The Digital Humanities Research Collaboration (DHFV) is supported by the Lower Saxony Ministry for Science and Culture within the programme “Niedersächsisches Vorab der Volkswagen-Stiftung” (Duration: 01.01.2012–31.03.2015). DHFV is the first project to be coordinated by the new Göttingen Centre for Digital Humanities (GCDH). Made up of many prominent personalities from the international DH community, the GCDH’s Advisory Board provides the project with expert guidance in the area of DH. 

As a joint research project, DHFV brings together several well-known institutions from Lower Saxony that are active in fields such as digital infrastructures, research, and teaching. The overall aim they share is to refine the new and quickly evolving research area of the Digital Humanities within the three-year project duration so as to demonstrate its added value for the Arts and Humanities as a whole.

DHFV is aided in achieving this aim by the special scholarly conditions that exist on the Goettingen Research Campus, conditions that are unique in Germany. The existence of so many tightly knit scholarly networks in such a small geographical area allows the Research Campus to join together institutions both inside and outside the university. This allows the project to include as cooperating partners not only university institutions (the Institutes for Archaeology, Political Science, and Sociology, the Centre for Computational Sciences, the Goettingen State and University Library, and the Göttingen Centre for Digital Humanities) but also external research organisations (Herzog August Library Wolfenbüttel, the Göttingen Academy of Sciences and Humanities, the Max Planck Institute for the Study of Religious and Ethnic Diversity, and the university computing centre GWDG).

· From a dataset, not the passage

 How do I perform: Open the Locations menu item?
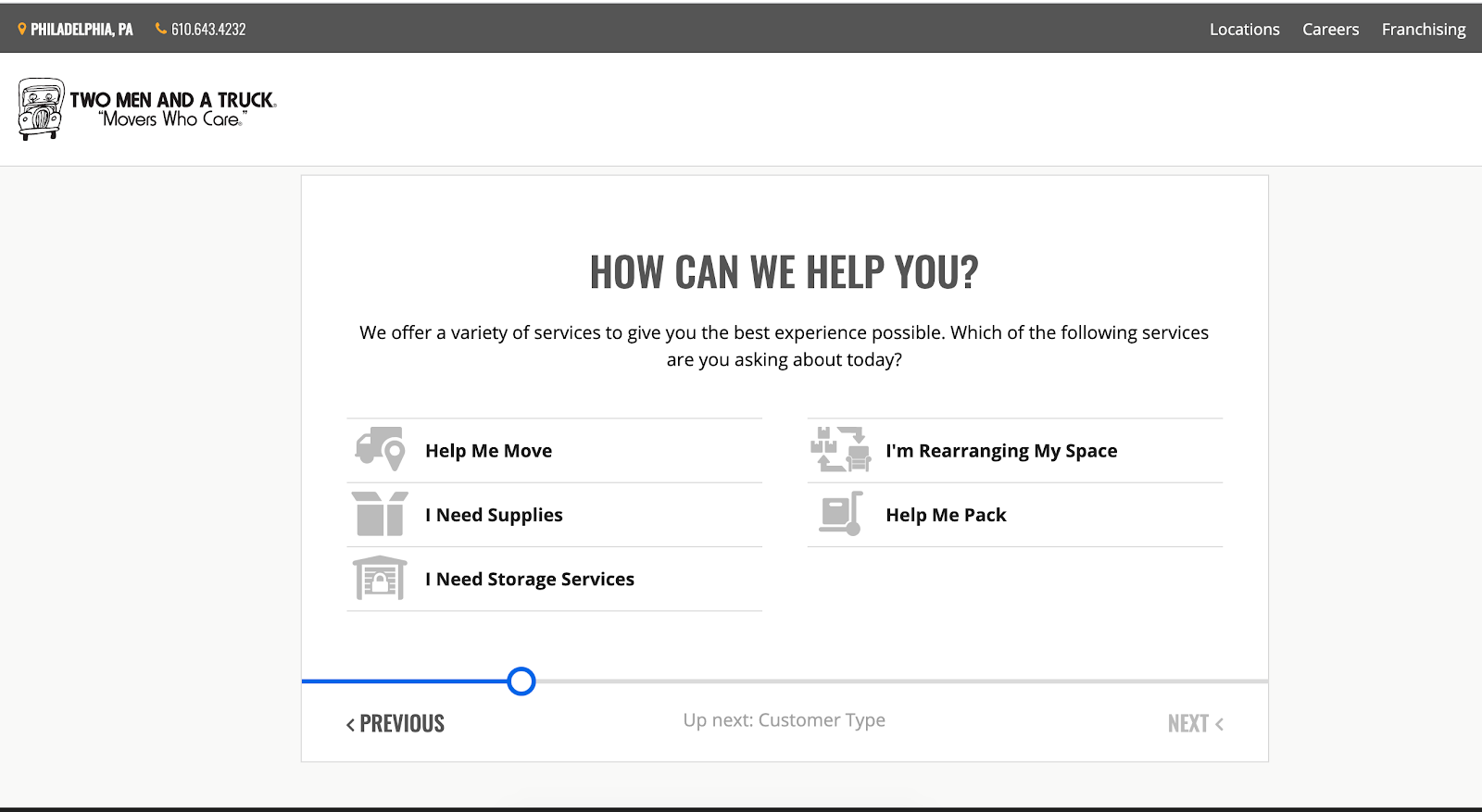tap(1244, 30)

The Research Association’s objective is to implement the Digital Humanities in both the research and teaching of the individual Arts and Humanities disciplines on the Göttingen Research Campus. The pilot projects in the DHFV framework are expected to provide the starting point of the DH implementation. To this end within the Research Association the creation of digital infrastructures is combined with selected disciplines and their research questions with the intention to show what will be possible for the Arts and Humanities once computer-based research methods become common practice. The project aims to produce internationally visible research efforts that have been enhanced by computer-assisted methods.

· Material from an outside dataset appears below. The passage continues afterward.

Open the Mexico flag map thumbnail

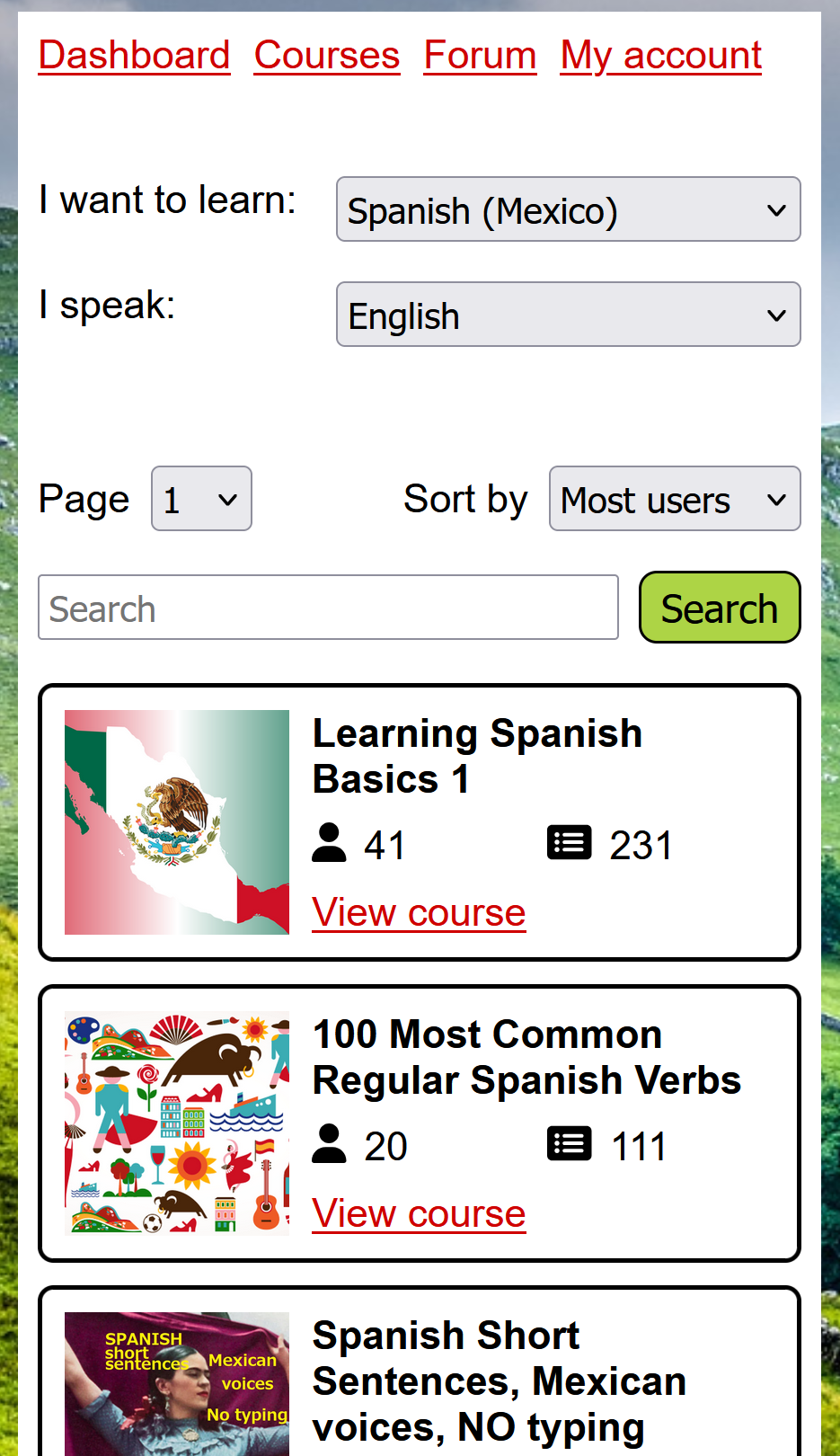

The logical consequence of the digital turn in the Arts and Humanities is to extend these new methods into university curricula. To bring these curricular efforts of the different disciplines together, the project plans to establish a new “Digital Humanities” (M. A.) study course in the winter term 2014/15. A doctoral programme is also in planning.

The ultimate objective is to unite the “two cultures” and to finally overcome the gap between arts, humanities, and literary studies on the one hand and physical science and technology on the other.